The Emperors of Ethiopia derived their right to rule based on two dynastic claims: their descent from the kings of Axum, and their descent from Menelik I, the son of Solomon and Makeda, Queen of Sheba.

The claim to their relationship to the Kings of Axum derives from Yakuno Amlak's claim that he was the descendant of Dil Na'od, through his father, although he defeated and killed the last Zagwe king in battle. His claim to the throne was also helped by his marriage to that king's daughter, even though Ethiopians commonly do not acknowledge claims from the distaff side. The claim of descent from Menelik I is based on the assertion that the kings of Axum were also the descendants of Menelik I; its definitive and best-known formulation is set forth in the Kebra Nagast. While the surviving records of these kings fail to shed light on their origins, this genealogical claim is first documented in the 10th century by an Arab historian. Interpretations of this claim vary widely. Some (including many inside Ethiopia) accept it as evident fact. At the other extreme, others (mostly interested non-Ethiopians) understand this as an expression of propaganda, attempting to connect the legitimacy of the state to the Ethiopian Orthodox Church. Some scholars take an approach in the middle, attempting to either find a connection between Axum and the South Arabian kingdom of Saba, or between Axum and the pre-exilic Kingdom of Judah. Due to lack of primary materials, it is not possible as of 2006 to determine which theory is the more plausible.

History

The Solomonic dynasty

Lion of Judah
Conquering Lion of Judah

The restored Solomonic dynasty, which claimed descent from the old Aksumite rulers, ruled Ethiopia from the 13th century until 1974, with only a couple of usurpers. The most significant usurper was Kassa of Kwara, who in 1855 took complete control over Ethiopia and was crowned Tewodros II (he developed a claim to have been descended from the Solomonics on the distaff side). After his defeat and demise, another Solomonic dynasty, Dejazmatch Kassai took over as Yohannes IV; however, his distaff descent from Solomonics was a well-attested fact. Menelik of Shewa, who descended from Solomonic Emperors, in the direct male line (junior only to the Gondar line), ascended the imperial throne following Yohannis IV's death, thus purporting to restore the male-line Solomonic tradition.

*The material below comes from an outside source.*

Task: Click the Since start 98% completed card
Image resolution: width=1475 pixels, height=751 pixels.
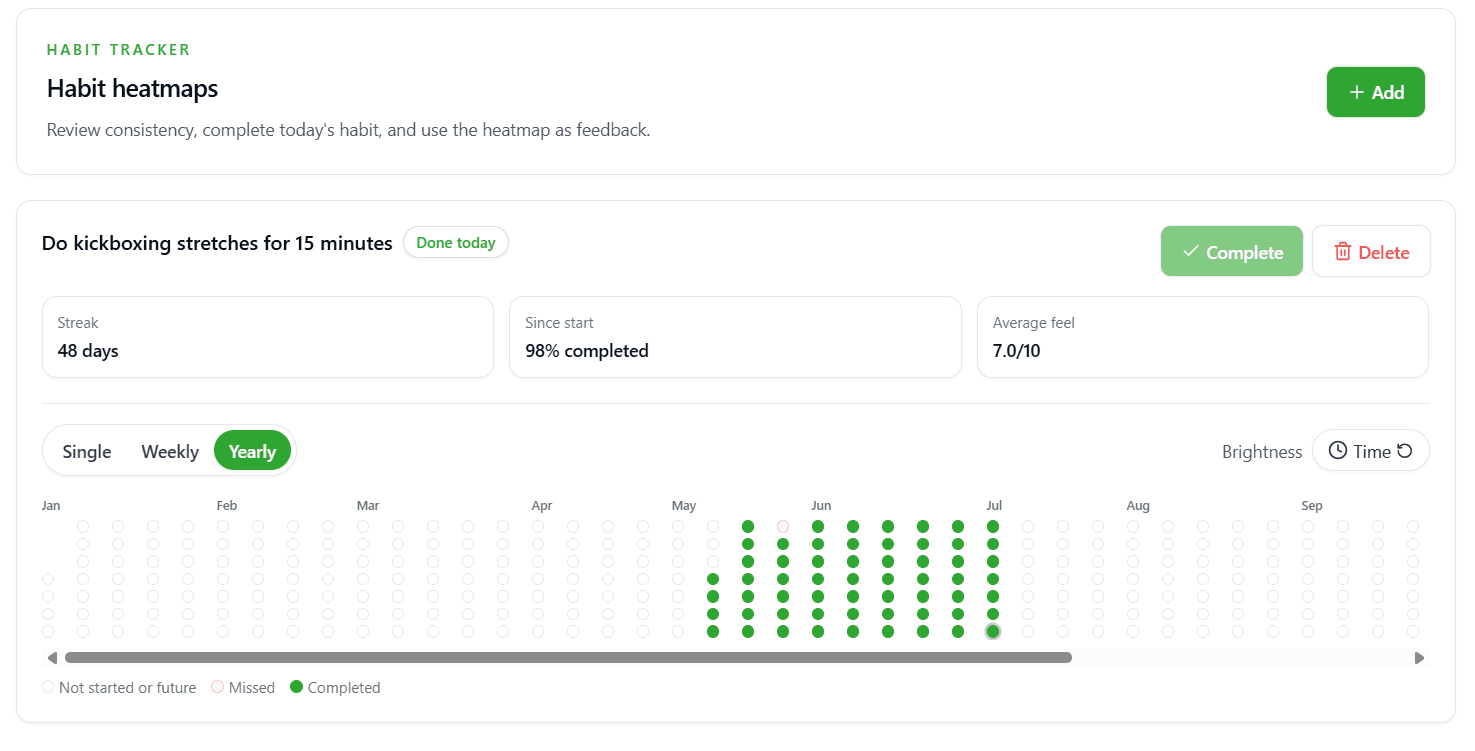Action: (735, 337)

The most famous post-Theodorean Emperors were Yohannes IV, Menelik II and Haile Selassie. Emperor Menelik II achieved a major military victory against Italian invaders in March 1896 at the Battle of Adwa. Menelik lost Eritrea to Italy and Djubouti to France. After Menelik, all monarchs were of distaff descent from Solomonics. The male line, through the descendants of Menelik's cousin Dejazmatch Taye Gulilat, still existed, but had been pushed aside largely because of Menelik's personal distaste for this branch of his family. Menelik's Solomonic successors ruled the country until the military coup in 1974.

Italian conquest of Ethiopia

Scudo Africa Orientale Italiana
Imperial coat of arms of Italian East Africa

In 1936, with the Italian conquest of Ethiopia, Emperor Haile Selassie was forced to flee abroad. Benito Mussolini soon declared Ethiopia, together with Italian Eritrea and Italian Somaliland, a colonial Empire called Italian East Africa ("Africa Orientale Italiana").

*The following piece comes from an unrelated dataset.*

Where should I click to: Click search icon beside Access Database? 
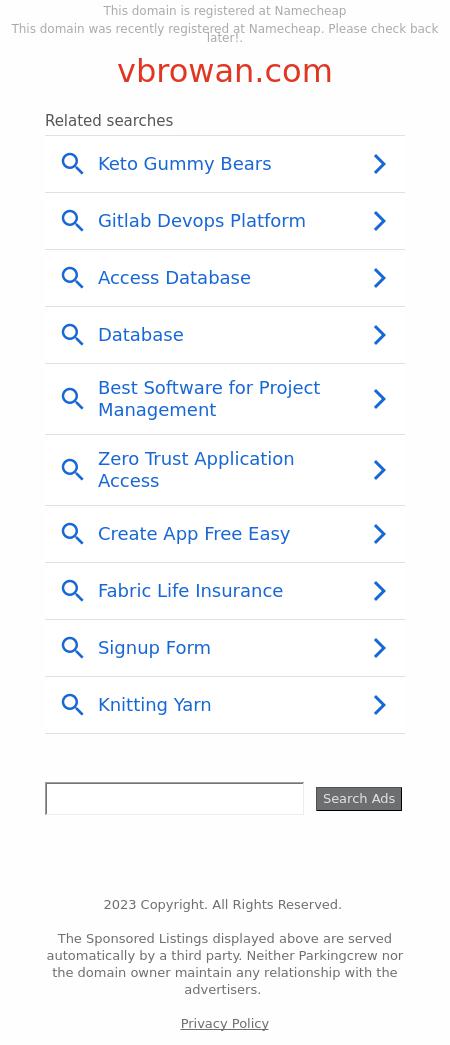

During the summer of 1936 Victor Emmanuel III of Italy proclaimed himself Emperor of Ethiopia, a title that was initially considered illegitimate by the international community, but in 1940 was recognized by most members of the League of Nations. In June 1940, even the US and USSR were starting the process of recognition of the title (only Mexico never recognized it), but World War II blocked all this. The title lasted almost five years, until 1941. Victor Emmanuel III later officially renounced the title at the end of 1943.

Return of Haile Selassie

Haile Selassie returned to power with the British conquest of the Italian East Africa during World War II. In January 1942 he was officially reinstated to power in Ethiopia by the British government.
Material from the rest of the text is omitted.